As a CEO of a growth stage company I find myself on an airplane more often than in my office. This frequent travel is exciting, as it represents meetings with our customers and speaking engagements at events where we talk about how critical cognition is to overall health. Unfortunately, it also represents a disruption to the routine of diet, socialization, sleep and exercise – all of which I wrote about recently in relationship to cognitive health – that I use to keep sane and healthy in a high demand job with ever increasing cortisol levels (aka stress).
Over the past two years of increasing travel demands combined with increasing family demands I have found there are a few key lessons and travel behaviors that have helped me stay healthy and sane as Savonix grows and demands on my time and attention exceed realistic and move into the realm of impossible.

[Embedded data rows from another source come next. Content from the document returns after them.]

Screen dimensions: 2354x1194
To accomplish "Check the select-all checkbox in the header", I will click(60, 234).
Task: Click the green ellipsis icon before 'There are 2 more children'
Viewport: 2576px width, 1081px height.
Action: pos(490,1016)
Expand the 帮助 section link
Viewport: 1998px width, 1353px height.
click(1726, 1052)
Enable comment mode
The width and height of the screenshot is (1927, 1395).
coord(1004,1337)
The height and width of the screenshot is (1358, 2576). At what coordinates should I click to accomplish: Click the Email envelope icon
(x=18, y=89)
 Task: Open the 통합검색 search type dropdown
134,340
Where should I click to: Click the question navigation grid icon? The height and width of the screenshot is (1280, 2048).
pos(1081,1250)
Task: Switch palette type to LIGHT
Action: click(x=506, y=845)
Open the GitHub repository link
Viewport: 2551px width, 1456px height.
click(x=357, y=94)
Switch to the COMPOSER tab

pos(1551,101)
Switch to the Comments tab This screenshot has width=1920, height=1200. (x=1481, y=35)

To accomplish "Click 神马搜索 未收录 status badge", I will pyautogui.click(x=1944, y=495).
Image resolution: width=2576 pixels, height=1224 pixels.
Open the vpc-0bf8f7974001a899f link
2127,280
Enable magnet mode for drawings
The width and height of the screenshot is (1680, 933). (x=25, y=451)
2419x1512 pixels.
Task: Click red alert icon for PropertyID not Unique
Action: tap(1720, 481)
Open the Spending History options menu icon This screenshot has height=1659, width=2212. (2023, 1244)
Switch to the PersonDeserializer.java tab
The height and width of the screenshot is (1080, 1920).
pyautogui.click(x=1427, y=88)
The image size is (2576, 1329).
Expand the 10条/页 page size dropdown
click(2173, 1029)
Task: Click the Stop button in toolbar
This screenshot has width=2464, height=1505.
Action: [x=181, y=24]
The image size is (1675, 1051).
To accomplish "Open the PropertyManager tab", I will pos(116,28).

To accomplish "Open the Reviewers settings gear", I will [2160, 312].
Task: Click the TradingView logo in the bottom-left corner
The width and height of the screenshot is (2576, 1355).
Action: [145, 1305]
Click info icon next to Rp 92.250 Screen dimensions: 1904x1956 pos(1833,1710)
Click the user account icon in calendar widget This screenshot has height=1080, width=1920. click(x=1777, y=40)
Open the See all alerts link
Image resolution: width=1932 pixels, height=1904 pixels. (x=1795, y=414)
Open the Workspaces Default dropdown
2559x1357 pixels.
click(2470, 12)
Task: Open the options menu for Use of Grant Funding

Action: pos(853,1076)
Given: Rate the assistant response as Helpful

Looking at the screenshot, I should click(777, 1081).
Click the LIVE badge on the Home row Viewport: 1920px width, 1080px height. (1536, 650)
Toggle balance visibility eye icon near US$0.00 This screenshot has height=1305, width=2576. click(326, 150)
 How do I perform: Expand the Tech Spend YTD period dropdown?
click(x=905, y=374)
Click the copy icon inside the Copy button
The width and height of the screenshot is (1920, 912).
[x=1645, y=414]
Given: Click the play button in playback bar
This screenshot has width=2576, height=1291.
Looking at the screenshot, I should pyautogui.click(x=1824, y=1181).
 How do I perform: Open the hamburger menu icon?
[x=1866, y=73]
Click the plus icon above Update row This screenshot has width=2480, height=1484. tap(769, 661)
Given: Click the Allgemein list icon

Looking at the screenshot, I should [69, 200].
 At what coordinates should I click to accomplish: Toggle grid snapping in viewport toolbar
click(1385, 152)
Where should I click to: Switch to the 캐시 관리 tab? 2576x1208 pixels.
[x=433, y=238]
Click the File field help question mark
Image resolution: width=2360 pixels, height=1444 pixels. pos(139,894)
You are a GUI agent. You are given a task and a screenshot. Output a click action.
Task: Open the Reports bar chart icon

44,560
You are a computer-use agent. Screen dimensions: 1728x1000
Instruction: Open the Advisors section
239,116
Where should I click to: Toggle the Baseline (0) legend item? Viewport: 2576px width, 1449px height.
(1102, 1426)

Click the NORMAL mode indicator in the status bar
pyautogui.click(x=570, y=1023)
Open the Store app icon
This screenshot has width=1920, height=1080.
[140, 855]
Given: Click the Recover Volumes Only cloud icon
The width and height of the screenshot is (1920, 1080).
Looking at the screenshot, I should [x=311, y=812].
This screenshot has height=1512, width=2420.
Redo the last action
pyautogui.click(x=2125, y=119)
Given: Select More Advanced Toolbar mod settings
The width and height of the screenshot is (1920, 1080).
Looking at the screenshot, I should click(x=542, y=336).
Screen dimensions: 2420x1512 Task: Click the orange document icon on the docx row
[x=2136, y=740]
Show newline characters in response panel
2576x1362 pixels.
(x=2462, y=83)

Number one: Do something active every day on the road.
If I have time to get in a lap swim on the road it is a great day. Too often the days are long and all I can manage is a 30-minute walk on a treadmill at 5:30 AM. To stay active and fit I take the stairs at the hotel or in office buildings. Even when a meeting is far away from my hotel I will look at a map and walk part of it and check out interesting sights in whatever city I happen to be in that day. It takes a little effort but that effort pays off in lower stress feelings, maintaining my fitness and bringing some balance to a busy travel schedule. Recently, in London I had a meeting at one end of Hyde Park – I had the taxi drop me off at the other end and enjoyed a walk along the Serpentine to my meeting. I arrived feeling energetic and the customer commented on how “flush with sunshine and energy” I looked – not a bad impression!
Number two: You are what you eat
Often travel can seem like an excuse to throw good nutrition to the wind and eat on the fly. Having Celiac Disease helps me avoid vending machine food as it’s usually packed with gluten but trust me the pull of fast easy food is never stronger than when I am away from home and a routine of healthy foods and cooking. To that end I have “fail stops” of things I grab that are easy and healthy. One of my favorites is the Starbucks cheese and apple box – it’s almost always easy to find (there is a Starbucks on every corner in every city it seems – thank you Howard Schultz!) and it’s healthy and filling. Another fail-safe is a package of edamame and an apple in my bag at all times. I also travel with dark chocolate covered almonds for a mid day pick me up that feels guilty but is actually very good for me. Finally, I avoid alcohol on all my flights – I know, I know – no fun but the point here is that it dehydrates and air travel already has that effect and the net-net is I feel better and perform better on the road because of it.
Number three: Stay in touch
It’s hard being away from friends and family so often. Yet almost every trip I take I manage to get together with a family member or friend in one of the cities I visit. As I type this on yet another flight, I have worked a short diversion into this business trip to see my mother and several cousins. Next month while in Boston for meetings and to speak at an event I will have dinner with one of my nieces who is studying public health there. These dinners and meet ups keep me feeling socially connected and part of my family and network even with a 75% or better travel schedule. It can be tempting to schedule every minute of a trip to maximize value for travel dollars spent. I find that I am a better CEO when I make sure to stay connected to my family from my mom and aunts and uncles to my energetic nieces and nephews, and yes even my in-laws! I schedule these meetings and dinners ahead of time with every bit as much attention to fitting it in as seeing a major partner in a city where I am giving a talk or attending a conference.
Putting it all Together
Nothing makes travel feel as good as eating a home cooked meal and sleeping in your own bed. Several years of hitting the road more often than not have taught me a few things about how to keep healthy and sane while also being a road warrior for my growing company. It’s not easy, and my day-to-day at home healthy habits help me maintain them while traveling as I know I feel much better when I do these things even when it seems like a lot of trouble to go to in the moment. For those of us that find ourselves on a plane more often than at the office it’s critical to form travel habits that support our health and happiness. I hope this article prompts others that travel often to share their tips for the road.